Copy out the items word for word, starting with the first line and ending with the line that contains "click(558, 969)", including that line.

= Items listed in a dataset =
--*--

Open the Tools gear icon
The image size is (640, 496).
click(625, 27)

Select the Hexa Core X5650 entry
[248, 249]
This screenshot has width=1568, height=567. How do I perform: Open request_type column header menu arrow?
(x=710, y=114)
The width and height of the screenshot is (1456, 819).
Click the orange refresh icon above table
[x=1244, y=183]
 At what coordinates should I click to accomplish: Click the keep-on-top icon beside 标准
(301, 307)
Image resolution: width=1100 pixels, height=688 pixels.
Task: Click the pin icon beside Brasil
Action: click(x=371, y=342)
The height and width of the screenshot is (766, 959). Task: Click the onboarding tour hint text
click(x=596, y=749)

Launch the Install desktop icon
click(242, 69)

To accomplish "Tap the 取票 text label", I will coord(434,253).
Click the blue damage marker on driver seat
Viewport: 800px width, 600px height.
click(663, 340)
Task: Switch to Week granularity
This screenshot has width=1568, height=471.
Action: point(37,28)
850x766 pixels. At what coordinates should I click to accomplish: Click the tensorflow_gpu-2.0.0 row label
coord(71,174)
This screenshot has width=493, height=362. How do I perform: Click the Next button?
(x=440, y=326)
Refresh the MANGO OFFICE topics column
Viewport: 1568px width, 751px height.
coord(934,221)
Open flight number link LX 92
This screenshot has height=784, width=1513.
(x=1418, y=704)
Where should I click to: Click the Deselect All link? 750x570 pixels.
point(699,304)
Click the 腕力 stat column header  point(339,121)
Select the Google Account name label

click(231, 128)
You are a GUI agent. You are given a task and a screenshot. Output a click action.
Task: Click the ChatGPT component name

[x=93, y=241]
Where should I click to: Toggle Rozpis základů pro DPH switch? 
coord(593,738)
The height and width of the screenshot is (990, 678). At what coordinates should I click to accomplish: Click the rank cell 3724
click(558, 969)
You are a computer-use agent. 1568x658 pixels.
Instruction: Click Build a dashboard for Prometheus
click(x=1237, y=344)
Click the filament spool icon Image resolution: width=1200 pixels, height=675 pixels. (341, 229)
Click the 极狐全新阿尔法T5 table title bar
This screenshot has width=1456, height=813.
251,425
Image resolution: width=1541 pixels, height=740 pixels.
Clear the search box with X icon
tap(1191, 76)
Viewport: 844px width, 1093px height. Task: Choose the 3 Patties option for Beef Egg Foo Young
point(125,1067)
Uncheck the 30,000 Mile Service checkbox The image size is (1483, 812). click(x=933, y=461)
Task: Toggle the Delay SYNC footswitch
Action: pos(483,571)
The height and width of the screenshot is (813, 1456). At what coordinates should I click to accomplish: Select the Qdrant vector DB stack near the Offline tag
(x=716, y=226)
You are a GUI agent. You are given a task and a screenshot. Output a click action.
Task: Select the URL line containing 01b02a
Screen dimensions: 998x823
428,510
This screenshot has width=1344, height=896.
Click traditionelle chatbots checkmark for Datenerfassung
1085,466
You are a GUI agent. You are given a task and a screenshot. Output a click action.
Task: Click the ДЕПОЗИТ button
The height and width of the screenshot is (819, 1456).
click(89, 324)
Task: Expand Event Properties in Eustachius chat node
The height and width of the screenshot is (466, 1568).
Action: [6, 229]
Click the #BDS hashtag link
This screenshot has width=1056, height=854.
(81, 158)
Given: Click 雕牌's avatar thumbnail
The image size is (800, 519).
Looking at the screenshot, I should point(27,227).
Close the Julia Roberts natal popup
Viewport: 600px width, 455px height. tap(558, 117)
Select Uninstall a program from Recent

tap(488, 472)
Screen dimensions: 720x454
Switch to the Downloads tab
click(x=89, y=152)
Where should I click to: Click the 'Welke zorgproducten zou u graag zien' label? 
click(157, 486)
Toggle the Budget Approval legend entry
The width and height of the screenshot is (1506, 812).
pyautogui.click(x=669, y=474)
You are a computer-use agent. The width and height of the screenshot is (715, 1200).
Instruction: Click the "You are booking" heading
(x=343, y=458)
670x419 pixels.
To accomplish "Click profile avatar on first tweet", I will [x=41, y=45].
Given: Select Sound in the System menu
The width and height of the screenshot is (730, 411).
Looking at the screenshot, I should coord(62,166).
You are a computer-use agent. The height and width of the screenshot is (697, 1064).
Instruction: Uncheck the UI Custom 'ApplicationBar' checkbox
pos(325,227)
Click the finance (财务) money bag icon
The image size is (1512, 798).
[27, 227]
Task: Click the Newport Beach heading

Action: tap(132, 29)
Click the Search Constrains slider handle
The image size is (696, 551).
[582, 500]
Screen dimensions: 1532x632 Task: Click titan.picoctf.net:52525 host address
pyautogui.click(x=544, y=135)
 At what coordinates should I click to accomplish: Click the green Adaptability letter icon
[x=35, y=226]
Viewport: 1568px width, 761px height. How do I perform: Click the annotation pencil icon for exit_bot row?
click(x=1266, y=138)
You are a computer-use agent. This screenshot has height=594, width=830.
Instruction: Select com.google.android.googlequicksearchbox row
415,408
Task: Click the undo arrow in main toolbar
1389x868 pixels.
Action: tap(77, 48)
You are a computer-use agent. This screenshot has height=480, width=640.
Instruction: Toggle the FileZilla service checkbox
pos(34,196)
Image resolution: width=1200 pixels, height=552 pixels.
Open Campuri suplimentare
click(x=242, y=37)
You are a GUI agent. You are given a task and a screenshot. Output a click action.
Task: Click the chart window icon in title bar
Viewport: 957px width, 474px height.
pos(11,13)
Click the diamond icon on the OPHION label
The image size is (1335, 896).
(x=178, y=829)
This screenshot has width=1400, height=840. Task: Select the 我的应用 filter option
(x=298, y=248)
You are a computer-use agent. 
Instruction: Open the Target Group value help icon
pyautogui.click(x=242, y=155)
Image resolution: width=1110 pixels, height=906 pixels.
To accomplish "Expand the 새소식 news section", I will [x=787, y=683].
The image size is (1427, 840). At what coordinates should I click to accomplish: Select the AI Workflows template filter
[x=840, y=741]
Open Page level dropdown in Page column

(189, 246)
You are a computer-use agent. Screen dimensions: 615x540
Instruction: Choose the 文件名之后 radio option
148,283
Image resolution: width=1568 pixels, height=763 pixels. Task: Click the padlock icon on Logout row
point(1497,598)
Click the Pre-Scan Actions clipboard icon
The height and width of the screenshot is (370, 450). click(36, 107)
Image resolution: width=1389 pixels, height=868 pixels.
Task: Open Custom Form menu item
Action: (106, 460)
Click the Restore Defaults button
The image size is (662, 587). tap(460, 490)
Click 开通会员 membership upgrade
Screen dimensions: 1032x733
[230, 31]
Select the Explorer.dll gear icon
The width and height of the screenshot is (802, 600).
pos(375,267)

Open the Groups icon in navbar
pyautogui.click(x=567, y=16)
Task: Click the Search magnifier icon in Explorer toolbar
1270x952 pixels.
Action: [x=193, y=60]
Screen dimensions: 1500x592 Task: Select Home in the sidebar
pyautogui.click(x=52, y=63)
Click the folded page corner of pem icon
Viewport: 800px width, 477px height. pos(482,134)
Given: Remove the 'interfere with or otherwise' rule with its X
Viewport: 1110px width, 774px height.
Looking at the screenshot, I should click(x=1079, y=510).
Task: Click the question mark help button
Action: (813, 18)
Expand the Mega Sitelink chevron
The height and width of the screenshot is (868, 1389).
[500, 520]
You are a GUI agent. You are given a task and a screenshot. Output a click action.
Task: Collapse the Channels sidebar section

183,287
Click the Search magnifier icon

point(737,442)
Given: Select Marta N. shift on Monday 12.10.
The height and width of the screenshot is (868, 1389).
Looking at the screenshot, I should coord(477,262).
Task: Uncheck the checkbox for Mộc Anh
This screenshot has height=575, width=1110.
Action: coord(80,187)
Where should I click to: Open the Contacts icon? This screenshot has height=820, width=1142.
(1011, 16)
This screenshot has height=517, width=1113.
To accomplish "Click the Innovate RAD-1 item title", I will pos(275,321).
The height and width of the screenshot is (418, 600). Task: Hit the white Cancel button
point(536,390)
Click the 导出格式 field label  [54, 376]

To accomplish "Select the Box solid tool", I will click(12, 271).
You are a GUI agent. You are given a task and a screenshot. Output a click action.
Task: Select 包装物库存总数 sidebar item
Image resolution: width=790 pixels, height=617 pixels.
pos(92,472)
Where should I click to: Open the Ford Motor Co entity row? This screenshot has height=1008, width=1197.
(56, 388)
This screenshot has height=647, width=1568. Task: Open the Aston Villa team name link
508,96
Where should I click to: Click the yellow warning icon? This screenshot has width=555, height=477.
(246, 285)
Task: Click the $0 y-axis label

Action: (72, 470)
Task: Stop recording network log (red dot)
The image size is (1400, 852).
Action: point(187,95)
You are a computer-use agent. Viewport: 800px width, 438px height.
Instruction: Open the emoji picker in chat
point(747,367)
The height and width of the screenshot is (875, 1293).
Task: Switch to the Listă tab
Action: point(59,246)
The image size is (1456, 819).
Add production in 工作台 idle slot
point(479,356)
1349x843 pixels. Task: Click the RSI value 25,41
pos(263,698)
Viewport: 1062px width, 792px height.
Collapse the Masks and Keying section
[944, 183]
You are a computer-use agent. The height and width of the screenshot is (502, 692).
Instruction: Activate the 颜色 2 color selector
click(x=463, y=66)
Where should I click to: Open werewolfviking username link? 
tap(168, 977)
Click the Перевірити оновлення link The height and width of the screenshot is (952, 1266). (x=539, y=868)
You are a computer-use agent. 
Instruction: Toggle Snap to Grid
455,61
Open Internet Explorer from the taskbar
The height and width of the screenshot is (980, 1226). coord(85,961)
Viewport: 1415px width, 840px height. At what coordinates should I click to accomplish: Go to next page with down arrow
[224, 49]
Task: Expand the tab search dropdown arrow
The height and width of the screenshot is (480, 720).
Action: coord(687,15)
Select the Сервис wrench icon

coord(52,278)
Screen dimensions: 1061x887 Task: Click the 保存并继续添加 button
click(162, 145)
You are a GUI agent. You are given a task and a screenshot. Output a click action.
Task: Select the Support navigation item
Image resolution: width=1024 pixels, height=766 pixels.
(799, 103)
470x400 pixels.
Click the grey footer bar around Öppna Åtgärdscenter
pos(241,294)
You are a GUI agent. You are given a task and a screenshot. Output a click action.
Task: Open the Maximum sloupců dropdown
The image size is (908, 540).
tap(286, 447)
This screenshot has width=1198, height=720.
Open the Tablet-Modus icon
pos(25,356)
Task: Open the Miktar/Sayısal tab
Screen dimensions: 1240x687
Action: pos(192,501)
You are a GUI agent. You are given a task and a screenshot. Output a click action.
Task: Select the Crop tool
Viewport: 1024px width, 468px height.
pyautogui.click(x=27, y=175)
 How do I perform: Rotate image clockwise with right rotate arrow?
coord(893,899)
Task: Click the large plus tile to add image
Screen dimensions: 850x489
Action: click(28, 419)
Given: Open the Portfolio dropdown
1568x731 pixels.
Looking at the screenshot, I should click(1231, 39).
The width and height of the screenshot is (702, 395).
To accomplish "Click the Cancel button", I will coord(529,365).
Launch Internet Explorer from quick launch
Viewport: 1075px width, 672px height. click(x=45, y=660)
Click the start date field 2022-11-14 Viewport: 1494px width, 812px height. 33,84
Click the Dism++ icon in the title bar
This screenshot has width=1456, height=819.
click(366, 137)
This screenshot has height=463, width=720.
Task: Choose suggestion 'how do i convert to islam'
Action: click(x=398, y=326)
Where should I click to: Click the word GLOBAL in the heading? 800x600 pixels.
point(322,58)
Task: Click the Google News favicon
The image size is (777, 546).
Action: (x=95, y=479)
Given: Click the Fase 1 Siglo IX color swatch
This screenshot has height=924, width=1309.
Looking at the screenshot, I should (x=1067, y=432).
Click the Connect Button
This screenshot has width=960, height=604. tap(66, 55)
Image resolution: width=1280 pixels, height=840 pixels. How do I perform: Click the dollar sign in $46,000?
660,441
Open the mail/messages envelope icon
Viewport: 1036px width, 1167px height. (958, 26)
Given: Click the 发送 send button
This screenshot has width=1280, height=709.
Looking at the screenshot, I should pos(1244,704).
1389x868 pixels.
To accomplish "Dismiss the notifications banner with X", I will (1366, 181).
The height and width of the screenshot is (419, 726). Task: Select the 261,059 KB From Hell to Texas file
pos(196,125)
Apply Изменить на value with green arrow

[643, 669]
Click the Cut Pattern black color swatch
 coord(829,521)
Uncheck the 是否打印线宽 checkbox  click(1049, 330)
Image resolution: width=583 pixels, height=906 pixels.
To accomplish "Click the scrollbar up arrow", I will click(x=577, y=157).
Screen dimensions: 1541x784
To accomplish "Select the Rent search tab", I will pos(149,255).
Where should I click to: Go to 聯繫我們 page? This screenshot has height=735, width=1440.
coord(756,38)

--*--

= Result for this exercise =
Open the Tools gear icon
The image size is (640, 496).
click(625, 27)

Select the Hexa Core X5650 entry
[248, 249]
This screenshot has width=1568, height=567. How do I perform: Open request_type column header menu arrow?
(x=710, y=114)
The width and height of the screenshot is (1456, 819).
Click the orange refresh icon above table
[x=1244, y=183]
 At what coordinates should I click to accomplish: Click the keep-on-top icon beside 标准
(301, 307)
Image resolution: width=1100 pixels, height=688 pixels.
Task: Click the pin icon beside Brasil
Action: click(x=371, y=342)
The height and width of the screenshot is (766, 959). Task: Click the onboarding tour hint text
click(x=596, y=749)

Launch the Install desktop icon
click(242, 69)

To accomplish "Tap the 取票 text label", I will coord(434,253).
Click the blue damage marker on driver seat
Viewport: 800px width, 600px height.
click(663, 340)
Task: Switch to Week granularity
This screenshot has width=1568, height=471.
Action: point(37,28)
850x766 pixels. At what coordinates should I click to accomplish: Click the tensorflow_gpu-2.0.0 row label
coord(71,174)
This screenshot has width=493, height=362. How do I perform: Click the Next button?
(x=440, y=326)
Refresh the MANGO OFFICE topics column
Viewport: 1568px width, 751px height.
coord(934,221)
Open flight number link LX 92
This screenshot has height=784, width=1513.
(x=1418, y=704)
Where should I click to: Click the Deselect All link? 750x570 pixels.
point(699,304)
Click the 腕力 stat column header  point(339,121)
Select the Google Account name label

click(231, 128)
You are a GUI agent. You are given a task and a screenshot. Output a click action.
Task: Click the ChatGPT component name

[x=93, y=241]
Where should I click to: Toggle Rozpis základů pro DPH switch? 
coord(593,738)
The height and width of the screenshot is (990, 678). At what coordinates should I click to accomplish: Click the rank cell 3724
click(558, 969)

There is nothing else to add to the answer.